- Giles, c. 1925
- Born: May 7, 1903 Blissfield, Michigan, United States
- Died: April 15, 1985 Bloomfield Hills, Michigan, United States
- Education: University of Michigan
- Known for: Baseball player and attorney

= William B. "Buck" Giles =

American lawyer

William Bliss "Buck" Giles (May 7, 1903 - April 15, 1985) was an American baseball player and attorney. He played second base for the Michigan Wolverines baseball team in 1924 and 1925. In 1925, he became the first Michigan baseball player to win the Big Ten Conference Medal of Honor. He was inducted into the University of Michigan Athletic Hall of Honor in 1980.

==University of Michigan==
A native of Blissfield, Michigan, Giles attended the University of Michigan where he played second base for the Michigan Wolverines baseball team from 1923 to 1925. He was Michigan's leadoff hitter in 1924 and 1925, and he helped lead the team to the Big Ten Conference championship in 1924. In April 1925, he became the first Michigan baseball player to win the Big Ten Conference Medal of Honor.

Gile received his undergraduate degree from Michigan in 1924, remained at Michigan for law school, and received his law degree in 1927. He had an opportunity to play professional baseball but opted instead to practice law.

In October 1956, longtime Michigan baseball coach Ray Fisher selected Giles as a second baseman for his all-time Michigan baseball team. In 1980, Giles was inducted into the University of Michigan Athletic Hall of Honor as part of the third induction class.
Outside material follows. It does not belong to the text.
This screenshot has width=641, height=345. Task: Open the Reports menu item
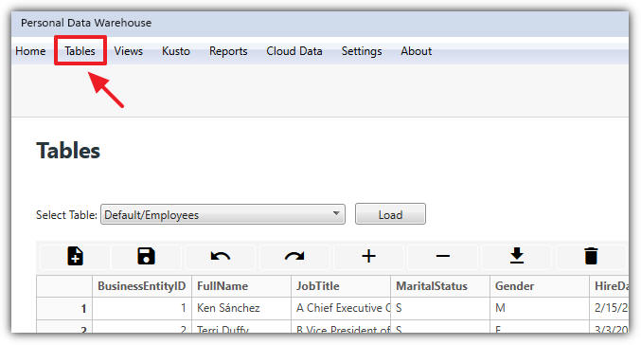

He was the fourth Michigan baseball player (following Bill Freehan, Bennie Oosterbaan, and George Sisler) to be inducted into the Hall of Honor.

==Later years==
After leaving Michigan, Giles practiced corporate and probate law in Detroit. He was also a director of the Transportation Advertising Co. and Burton Abstract & Title Co., an associate professor of law at the Detroit College of Law.

Giles was married. He and his wife, Margaret, had two daughters: Gail and Greta. Gail died in 1953 at age 17, after a short illness, at the family home in Detroit. He later served as counsel for Michigan Sports Hall of Fame. In 1971, he was elected as the president of the University of Michigan's graduate "M" Club. Giles died in April 1985 at Bloomfield Hills, Michigan.

Giles retired from his law practice in 1978. He died in April 1985 at his home in Bloomfield Hills, Michigan.